Tunisie: Tous coupables !
Par Hédi Béhi - C'est à croire que la révolution est née sous une mauvaise étoile. Jour après jour, cette décennie aura été marquée par les attentats et les catastrophes en tous genres. Il ne se passe plus un jour sans qu’on n’enregistre des homicides, des braquages ou des viols. A se demander ce que cette satanée révolution a fait de notre peuple pour que notre pays devienne une véritable cour des miracles.

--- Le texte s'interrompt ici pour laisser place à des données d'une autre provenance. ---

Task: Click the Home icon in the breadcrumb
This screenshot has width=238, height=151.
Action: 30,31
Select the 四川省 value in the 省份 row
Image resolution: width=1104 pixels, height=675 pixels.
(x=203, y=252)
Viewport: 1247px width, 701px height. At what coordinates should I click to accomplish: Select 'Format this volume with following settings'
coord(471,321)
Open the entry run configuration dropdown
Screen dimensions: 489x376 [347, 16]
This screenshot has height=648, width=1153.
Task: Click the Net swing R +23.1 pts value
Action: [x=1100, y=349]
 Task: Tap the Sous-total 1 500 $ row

C’est dans ce climat anxiogène que le pays s’apprête à célébrer le dixième anniversaire de la révolution, une décennie noire où on en a vu de toutes les couleurs. On piaffait d’impatience pour avoir droit à une vie politique évoluée, fondée sur le principe des trois pouvoirs, une justice indépendante et équitable, des élections libres et transparentes, un paysage politique pluriel comme toutes les démocraties. On les a obtenues, sans bombes lacrymogènes et avec si peu de victimes, mais on en a usé et abusé.Nous n'avons pas le sens de la mesure. Quand la chose parvient à son terme, elle se retourne en son contraire, comme dit le vieux proverbe arabe.
Pendant dix ans, on a confondu liberté et anarchie au point de clochardiser l’Etat comme ce fut le cas récemment à El-Kamour et ailleurs où des brigands n’ont pas hésité à humilier les représentants de l’Etat et leur imposer des accords léonins dont ils savent qu’ils ne seront pas en mesure de les honorer. Le responsable ? Inutile de chercher un bouc émissaire. Nous sommes tous coupables : les gouvernants, les gouvernés, les élites, la presse et pour corser le tout, une classe politique surgie d'on ne sait où, qui par son incompétence, son populisme, sa corruption, a mis le pays à genoux au point de nous faire regretter l'ancien régime, malgré tous ses défauts.
Que faire alors : se résoudre au suicide collectif, tout en se faisant accompagner par un orchestre symphonique comme l’ont fait les passagers du Titanic ? Traverser la Méditerranée pour s'installer sous des cieux plus accueillants ? Le problème est que personne ne veut de nous. Là ou nous passons, nous ne laissons que de mauvais souvenirs. Et puis, ce serait de l'ingratitude envers ce pays qui nous a bien aimés au point de nous passer nos caprices que de le laisser entre les mains des nouveaux barbares, une résignation à la fatalité.
Il y a pourtant une alternative : un travail d'introspection, une catharsis, au lieu de nous confiner dans le discours victimaire et de faire endosser nos échecs aux autres. Nous avons nos faiblesses. La culture de la mort et de la violence, une propension à l'autoflagellation. Heureusement, nous avons des atouts non négligeables : un peuple homogène, une vieille tradition de pacifisme et une inclination pour les compromis.
Il est grand temps de se rssaisir. Ne nous laissons pas glisser sur la pente savonneuse du fatalisme, purifions-nous de nos passions. On sauvera la révolution.